Let’s take a second though, be fair. Play devil’s advocate right because laws are laws and things must be done a certain way. What happens to these children when they are sent back to these foreign countries they’ve never been to? These countries the American government insist these children from and they must “immigrate back from the correct way?” I’m glad that came up by the way, the correct way to immigrate here takes several thousand dollars and about 8-10 years on average, if and only if your application is approved, which we spoke about earlier, is less likely to be approved or accepted if you are poor from a country of African descent, but were getting off track. We were talking about what happens to the children; because they are children after all right?

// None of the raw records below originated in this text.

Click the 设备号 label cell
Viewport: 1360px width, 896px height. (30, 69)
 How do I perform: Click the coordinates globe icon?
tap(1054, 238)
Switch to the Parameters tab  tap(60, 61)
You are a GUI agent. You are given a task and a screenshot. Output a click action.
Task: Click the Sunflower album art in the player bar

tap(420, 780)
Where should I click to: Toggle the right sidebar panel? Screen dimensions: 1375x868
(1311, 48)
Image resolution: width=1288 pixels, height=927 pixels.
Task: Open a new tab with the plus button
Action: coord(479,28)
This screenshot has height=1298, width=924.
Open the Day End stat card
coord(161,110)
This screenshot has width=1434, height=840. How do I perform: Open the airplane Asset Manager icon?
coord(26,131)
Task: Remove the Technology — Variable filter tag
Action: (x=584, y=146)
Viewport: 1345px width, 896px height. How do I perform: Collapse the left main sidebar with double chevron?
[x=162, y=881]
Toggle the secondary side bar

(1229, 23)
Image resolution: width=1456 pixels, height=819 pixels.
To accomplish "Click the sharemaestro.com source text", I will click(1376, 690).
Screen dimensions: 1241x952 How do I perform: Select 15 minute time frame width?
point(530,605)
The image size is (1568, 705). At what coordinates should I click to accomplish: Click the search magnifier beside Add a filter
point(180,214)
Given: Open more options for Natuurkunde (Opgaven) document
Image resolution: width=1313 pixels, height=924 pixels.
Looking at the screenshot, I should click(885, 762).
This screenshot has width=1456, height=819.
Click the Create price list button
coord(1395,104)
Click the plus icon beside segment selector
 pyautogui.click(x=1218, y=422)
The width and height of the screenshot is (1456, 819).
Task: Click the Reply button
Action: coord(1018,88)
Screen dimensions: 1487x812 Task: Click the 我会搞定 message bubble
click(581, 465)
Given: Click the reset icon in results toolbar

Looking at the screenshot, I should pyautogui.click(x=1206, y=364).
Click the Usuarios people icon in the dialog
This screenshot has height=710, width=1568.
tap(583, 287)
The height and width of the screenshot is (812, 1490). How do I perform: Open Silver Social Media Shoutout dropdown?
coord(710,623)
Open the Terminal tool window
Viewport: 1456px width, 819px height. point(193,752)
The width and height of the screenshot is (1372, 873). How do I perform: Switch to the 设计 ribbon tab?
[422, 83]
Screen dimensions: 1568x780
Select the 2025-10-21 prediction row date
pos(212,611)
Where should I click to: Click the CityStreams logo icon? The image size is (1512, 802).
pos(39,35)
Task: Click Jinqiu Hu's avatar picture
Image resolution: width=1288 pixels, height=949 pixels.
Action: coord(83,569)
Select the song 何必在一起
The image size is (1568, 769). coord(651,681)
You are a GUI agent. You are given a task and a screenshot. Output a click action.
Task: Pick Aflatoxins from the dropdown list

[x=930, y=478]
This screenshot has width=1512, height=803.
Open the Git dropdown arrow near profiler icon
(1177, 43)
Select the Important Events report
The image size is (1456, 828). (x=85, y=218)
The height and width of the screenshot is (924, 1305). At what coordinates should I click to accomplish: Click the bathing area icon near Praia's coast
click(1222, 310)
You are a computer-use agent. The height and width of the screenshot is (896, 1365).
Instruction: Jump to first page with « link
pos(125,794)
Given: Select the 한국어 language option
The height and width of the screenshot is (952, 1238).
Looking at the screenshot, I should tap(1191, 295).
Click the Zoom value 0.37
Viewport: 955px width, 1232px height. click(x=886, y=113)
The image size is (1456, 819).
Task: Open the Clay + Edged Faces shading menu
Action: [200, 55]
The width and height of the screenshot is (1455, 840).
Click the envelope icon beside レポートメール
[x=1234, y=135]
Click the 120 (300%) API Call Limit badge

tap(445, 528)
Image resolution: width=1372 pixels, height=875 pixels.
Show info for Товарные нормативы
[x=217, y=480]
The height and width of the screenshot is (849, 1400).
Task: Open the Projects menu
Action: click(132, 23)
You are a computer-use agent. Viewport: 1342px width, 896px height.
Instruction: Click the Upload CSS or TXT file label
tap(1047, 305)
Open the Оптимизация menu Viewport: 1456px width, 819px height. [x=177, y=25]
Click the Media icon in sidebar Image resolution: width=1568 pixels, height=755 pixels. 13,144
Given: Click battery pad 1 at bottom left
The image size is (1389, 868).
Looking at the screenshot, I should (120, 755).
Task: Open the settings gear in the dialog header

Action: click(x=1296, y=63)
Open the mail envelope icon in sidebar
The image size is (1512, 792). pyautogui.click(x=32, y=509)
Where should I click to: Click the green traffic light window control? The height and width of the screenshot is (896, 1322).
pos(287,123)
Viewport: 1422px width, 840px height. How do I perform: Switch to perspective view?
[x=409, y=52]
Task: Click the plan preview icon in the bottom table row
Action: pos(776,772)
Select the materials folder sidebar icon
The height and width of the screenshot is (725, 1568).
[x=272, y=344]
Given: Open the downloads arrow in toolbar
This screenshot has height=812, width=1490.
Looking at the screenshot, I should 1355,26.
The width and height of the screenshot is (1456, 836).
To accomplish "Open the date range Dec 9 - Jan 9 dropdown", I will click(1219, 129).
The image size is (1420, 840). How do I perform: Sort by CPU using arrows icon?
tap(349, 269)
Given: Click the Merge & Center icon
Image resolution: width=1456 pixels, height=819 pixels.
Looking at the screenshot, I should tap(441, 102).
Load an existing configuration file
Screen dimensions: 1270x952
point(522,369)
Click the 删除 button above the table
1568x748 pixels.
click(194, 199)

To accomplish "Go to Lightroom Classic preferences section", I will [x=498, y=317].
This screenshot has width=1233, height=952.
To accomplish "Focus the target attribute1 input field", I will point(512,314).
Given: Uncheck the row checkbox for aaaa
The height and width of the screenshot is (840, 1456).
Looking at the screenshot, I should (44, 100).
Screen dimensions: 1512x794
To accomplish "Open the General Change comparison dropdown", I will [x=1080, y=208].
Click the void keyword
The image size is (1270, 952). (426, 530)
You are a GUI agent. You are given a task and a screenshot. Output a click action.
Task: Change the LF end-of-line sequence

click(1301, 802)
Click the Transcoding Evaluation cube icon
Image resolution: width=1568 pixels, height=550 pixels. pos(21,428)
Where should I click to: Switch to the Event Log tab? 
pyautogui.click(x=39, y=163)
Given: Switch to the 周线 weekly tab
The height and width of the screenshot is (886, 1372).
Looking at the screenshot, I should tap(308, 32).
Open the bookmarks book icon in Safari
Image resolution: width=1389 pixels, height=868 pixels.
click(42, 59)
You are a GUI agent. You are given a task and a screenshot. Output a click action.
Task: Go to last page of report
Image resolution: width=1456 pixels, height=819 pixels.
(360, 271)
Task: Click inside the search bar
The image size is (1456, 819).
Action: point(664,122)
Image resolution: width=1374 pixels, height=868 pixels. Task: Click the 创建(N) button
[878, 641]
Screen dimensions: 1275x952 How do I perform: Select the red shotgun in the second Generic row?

Children like Iowa teen Manuel Antonio Cano-Pacheco, who was only 19 when he was deported from Des Moines to Mexico right after graduating from high school, and was only alive for a mere three weeks afterwards. Manuel had been a DACA recipient (Deferred Action for Childhood Arrivals Program) but had his status terminated for a misdemeanor offense and a speeding ticket.
This isn’t a piece to make you feel bad for the kid arguing with his mom behind the counter at the bodega. Or to be a little nicer to the kid running his parent’s counter at the neighborhood chino’s restaurant that’s open late with the extra crispy chicken wings and the homemade iced tea that’s not too sweet. It is a piece to put a little less pressure on your little cousins and your younger siblings because that’s just Junior to you, but that’s a bilingual, translating, culture bending little genius you have there and you don’t know that kind of prodigy in the making you’re raising and it’s a little rougher than it used to be.